Cracking the Entrepreneurial Chasm: The Real Challenge of Building
I continue to hit a wall (or a Chasm as I am calling it now)
While trying to build/grow/start and juggling with everything that it entails to manage several business at a time, with clients, deliveries, and progress to be made... And that nagging feeling that despite working 12-hour days, I'm barely moving the needle on growth and achieving results. Yes, I see things happening, things moving, things getting done. But, thats not the same as achieving success, far from it...
This is the concept or wall that I've been trying to name for months. That frustrating gap between grinding hard as a solopreneur and actually building a business that can grow beyond my personal bandwidth.
I have gone with: "Entrepreneurial Chasm"
The brutal reality I'm facing? Working harder isn't the answer. I can't hustle my way across this divide.
Every entrepreneur I admire went through this exact phase. They all hit this same wall where doing everything yourself becomes the very thing holding you back. It's not about effort – it's about evolution.
Right now, I'm knee-deep in this transition. My businesses are growing (or having optimistic metrics), but I'm the bottleneck. I have more ideas than hours. More opprtunities than capacity. And the solutions I need require resources I'm still building. I see the solutions, I see what is the strategic path ahead and what I need to do to get there. It is the chams that continues to show and I struggle to find the bridge to cross it.
The Prioritization Framework That's Changing Everything
What's transforming my approach is a simple but powerful realization: not all tasks are created equal. Each hour I spend has dramatically different potential ROI depending on where I focus it.
I've started categorizing everything into three buckets:
- Growth Drivers: Activities that directly generate revenue or expand reach. These might be sales calls, creating signature content, or developing new offerings. One hour here might generate $500-1000 in value.
- Necessary Operations: Tasks that keep the business running but don't directly drive growth. Think bookkeeping, basic client management, and maintaining existing systems. These typically generate $50-100 per hour in value.

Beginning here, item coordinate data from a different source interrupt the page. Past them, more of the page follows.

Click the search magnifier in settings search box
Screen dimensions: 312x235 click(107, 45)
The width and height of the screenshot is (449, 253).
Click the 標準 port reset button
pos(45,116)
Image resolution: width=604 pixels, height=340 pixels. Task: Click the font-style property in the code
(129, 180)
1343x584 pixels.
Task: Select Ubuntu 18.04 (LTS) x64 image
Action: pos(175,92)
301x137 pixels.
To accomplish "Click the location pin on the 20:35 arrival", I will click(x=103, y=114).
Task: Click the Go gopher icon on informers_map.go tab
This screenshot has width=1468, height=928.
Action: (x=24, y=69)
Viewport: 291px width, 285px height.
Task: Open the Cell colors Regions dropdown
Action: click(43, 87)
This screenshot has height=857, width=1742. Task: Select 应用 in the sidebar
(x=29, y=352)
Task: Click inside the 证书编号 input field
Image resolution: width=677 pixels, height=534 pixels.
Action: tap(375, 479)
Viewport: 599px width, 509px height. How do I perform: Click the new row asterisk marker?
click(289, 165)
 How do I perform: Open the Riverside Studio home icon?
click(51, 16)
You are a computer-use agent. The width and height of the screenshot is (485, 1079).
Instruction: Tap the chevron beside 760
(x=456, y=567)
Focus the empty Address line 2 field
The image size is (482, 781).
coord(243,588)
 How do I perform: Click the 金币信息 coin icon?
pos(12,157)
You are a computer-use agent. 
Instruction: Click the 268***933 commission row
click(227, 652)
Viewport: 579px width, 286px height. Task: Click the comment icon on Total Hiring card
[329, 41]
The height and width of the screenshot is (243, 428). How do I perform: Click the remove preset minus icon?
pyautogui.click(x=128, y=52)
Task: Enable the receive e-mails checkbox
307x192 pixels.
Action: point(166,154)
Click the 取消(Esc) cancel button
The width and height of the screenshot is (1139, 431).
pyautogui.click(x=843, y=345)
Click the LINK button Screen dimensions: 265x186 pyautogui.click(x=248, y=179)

- Low-Value Tasks: Administrative work, basic content updates, inbox management, and scheduling. These rarely generate more than $20-30 per hour in equivalent value.
The chasm persists when we spend most of our time on the bottom two categories. We feel busy but make minimal progress on actual growth.
My uncomfortable truth? I was spending 70% of my time on tasks that generate the least value. No wonder I felt stuck.
BUT, being real honest with myself, some of the low value and necessary operations tasks, also help me stay healthy and sane, I also enjoy creating social media post, reaching out to customers from my B2C businesses, or creating decks... Among many other small tasks that are part of the least valuable ones...
Accelerating Across the Chasm: Practical Steps
What's becoming crystal clear is that crossing this chasm requires specific shifts:
I need margin to bring on help - even starting small. Last month I finally hired someone for 5 hours a week to handle my inbox and basic admin. Those 5 hours felt like oxygen, giving me space for three additional sales conversations that landed a new client.
I need to stop guessing and get serious about metrics. I've started tracking how I spend every hour for one week each month. The patterns are illuminating – and sometimes embarrassing. Time spent vs. return generated tells the real story of where my business is stuck.
Most importantly, I need to be honest about what I'm truly excellent at versus what I'm doing because "someone has to." Every hour spent on tasks outside my zone of genius is an hour not spent on growth. For me, client strategy work and content creation deliver 10x the results of anything else I do.
Key Takeaways for Fellow Chasm-Crossers
For anyone else in this phase, here's what's making the biggest difference:
Start with ruthless time tracking. You can't optimize what you don't measure. Understanding exactly where your hours go is often shocking – and clarifying.
Calculate your personal hourly value. What's the most revenue-generating activity you do? That sets your benchmark. Anything that generates significantly less should be first on your delegation list.
Take small delegation steps. You don't need a full-time team immediately. Start with 5 hours of help on your most repetitive, low-value tasks. The mental space created often pays for itself immediately.
Focus on systems, not just delegation. Document your processes as you go. The 15 minutes spent creating a simple checklist makes future delegation exponentially easier.
Protect your growth-driving time fiercely. Block your calendar for the activities that directly drive revenue and growth. Everything else can get squeezed around these non-negotiable blocks.
The question that keeps me up at night: How long does crossing this chasm take? Is it months of strategic focus or years of grinding before breakthrough?
I don't have that answer yet. But I'm committed to finding out this year.
This is the real work of entrepreneurship – not just starting a business, but building one that can thrive beyond your personal limitations.
I'd love to hear from others in this same phase: What's been your biggest challenge in crossing the solopreneur chasm? What small change has made the biggest difference?